In de straten verschijnen steeds meer oranje symbolen, zelfs de koning gaat op excursie naar de meest oranje straat in zijn domicilie. De kwaliteit van de vlaggetjes is bij mij in de straat ronduit abominabel. Na één zomerstormpje lijken ze al door de ratten aangevreten, een soort oranje sneeuwbui dwarrelt door de buurt.
Op zondagavond komen we van de koude kermis thuis. De Tsjechen, van wie we toch zeker wel moeten kunnen winnen, hebben hun tanden op elkaar gezet en banjeren zomaar over ‘ons’ heen.
Ooit ging het iets beter met ‘ons’. Ik denk terug aan de tijd, dat we echt de beker wonnen. Ook toen voetbalgekte, versierde straten, oranje boven. De versierwoede was zelfs in mijn klas doorgedrongen.
Het gebeurde in de lente. Ik had bij de kinderboerderij piepkleine Koolwiteitjes opgehaald. Leuk, om samen met de kinderen te beleven hoe de rupsjes Nooitgenoeg zich op een gegeven moment zouden ontwikkelen tot poppen en dan uitgroeien tot prachtige vlindertjes. Een toepasselijk oranje teiltje werd op de vensterbank geplaatst. We moesten goed voor ze zorgen en dat deden we ook. Zo gauw de eitjes waren veranderd in kleine groene griezeltjes moest er voer worden gehaald en dat kwam er, alle koolsoorten van de groenteboer werden aangesleept. De hele broedbak lag er vol mee. Nee, geen boerenkool en rodekool lustten ze ook niet.

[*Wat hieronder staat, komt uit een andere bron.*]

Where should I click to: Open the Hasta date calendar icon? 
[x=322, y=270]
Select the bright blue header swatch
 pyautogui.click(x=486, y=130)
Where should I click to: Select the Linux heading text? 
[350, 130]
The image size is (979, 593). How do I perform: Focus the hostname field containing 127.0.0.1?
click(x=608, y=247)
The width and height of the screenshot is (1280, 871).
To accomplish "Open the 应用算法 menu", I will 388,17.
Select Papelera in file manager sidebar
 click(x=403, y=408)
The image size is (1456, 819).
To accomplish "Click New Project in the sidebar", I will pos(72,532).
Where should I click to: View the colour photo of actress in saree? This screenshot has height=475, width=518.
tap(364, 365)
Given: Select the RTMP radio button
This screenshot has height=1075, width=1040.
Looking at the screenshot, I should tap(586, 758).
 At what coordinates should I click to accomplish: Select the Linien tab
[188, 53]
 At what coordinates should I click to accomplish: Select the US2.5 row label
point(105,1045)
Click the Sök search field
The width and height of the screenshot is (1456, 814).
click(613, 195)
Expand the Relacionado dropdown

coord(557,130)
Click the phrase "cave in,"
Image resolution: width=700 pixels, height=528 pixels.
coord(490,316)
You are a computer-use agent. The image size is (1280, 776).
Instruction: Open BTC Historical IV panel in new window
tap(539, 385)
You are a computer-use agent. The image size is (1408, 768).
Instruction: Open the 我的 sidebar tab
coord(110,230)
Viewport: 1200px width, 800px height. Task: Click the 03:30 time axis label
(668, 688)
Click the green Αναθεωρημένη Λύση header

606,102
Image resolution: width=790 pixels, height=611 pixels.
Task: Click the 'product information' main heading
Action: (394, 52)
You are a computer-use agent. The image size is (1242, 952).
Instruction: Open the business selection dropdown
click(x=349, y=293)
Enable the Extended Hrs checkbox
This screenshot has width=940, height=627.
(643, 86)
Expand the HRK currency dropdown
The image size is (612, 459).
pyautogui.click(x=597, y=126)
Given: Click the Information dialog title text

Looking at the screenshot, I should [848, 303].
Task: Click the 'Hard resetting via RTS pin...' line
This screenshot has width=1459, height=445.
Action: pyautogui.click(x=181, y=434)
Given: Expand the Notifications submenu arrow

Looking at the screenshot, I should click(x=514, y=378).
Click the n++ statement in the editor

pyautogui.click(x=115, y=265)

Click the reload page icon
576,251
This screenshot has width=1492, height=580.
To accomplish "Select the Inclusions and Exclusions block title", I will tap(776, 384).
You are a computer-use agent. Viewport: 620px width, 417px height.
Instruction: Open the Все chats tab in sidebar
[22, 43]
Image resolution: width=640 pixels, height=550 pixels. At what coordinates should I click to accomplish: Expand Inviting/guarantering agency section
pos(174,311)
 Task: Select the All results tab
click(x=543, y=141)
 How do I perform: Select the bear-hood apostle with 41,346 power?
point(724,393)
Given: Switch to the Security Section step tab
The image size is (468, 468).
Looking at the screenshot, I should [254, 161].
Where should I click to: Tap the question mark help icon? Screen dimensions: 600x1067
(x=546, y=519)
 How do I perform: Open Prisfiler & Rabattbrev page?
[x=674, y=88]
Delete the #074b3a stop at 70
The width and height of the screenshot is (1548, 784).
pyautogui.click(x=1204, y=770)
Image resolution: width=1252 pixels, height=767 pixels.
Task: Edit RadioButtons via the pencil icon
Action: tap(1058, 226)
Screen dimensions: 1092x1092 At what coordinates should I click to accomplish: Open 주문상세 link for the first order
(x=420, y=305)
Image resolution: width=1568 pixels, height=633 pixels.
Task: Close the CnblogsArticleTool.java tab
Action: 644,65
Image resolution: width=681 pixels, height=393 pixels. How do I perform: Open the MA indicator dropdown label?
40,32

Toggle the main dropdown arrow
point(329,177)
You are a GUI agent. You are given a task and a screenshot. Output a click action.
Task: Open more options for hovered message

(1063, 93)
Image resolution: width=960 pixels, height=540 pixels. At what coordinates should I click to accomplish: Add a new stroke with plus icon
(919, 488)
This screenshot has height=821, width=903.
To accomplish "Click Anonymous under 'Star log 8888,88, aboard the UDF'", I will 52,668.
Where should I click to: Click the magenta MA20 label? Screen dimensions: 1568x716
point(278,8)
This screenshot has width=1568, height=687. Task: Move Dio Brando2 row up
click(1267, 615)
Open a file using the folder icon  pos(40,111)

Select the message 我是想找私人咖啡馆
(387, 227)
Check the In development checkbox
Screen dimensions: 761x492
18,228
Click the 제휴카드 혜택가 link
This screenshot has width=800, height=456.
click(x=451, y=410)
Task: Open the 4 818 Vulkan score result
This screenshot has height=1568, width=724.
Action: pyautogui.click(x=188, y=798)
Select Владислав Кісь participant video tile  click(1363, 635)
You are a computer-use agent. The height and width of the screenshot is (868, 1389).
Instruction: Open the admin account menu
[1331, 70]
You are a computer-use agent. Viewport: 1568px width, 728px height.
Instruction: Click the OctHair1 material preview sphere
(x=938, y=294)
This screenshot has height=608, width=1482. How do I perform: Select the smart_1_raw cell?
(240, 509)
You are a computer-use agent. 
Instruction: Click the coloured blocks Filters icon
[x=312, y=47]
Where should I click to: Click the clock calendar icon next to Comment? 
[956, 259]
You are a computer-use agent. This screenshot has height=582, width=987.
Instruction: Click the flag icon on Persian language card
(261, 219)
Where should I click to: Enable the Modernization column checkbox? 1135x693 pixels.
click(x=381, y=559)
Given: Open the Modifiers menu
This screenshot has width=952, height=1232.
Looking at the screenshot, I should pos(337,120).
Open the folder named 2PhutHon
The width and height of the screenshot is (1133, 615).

En werkelijk: ze groeiden als kool! Een nadeeltje was echter, dat alle koolsoorten een sterke geur verspreidden. Als we ’s morgens de klas in kwamen, stonk het als een beer.
Enfin. We hebben het overleefd. Na een paar weken hingen er aan de verdorrende koolbladeren vijftien doodstille cocons. Nog even doorzetten dus. Midden onder de schrijfles zat er een piepkleine vlinder met stijf opgevouwen vleugeltjes op het randje van de bak.
En meerdere poppen hingen ineens niet meer zo onbeweeglijk aan de koolstronken. De hoogste tijd om in actie te komen. We kunnen ze toch niet in de klas laten vliegen, dat wordt vast hun dood.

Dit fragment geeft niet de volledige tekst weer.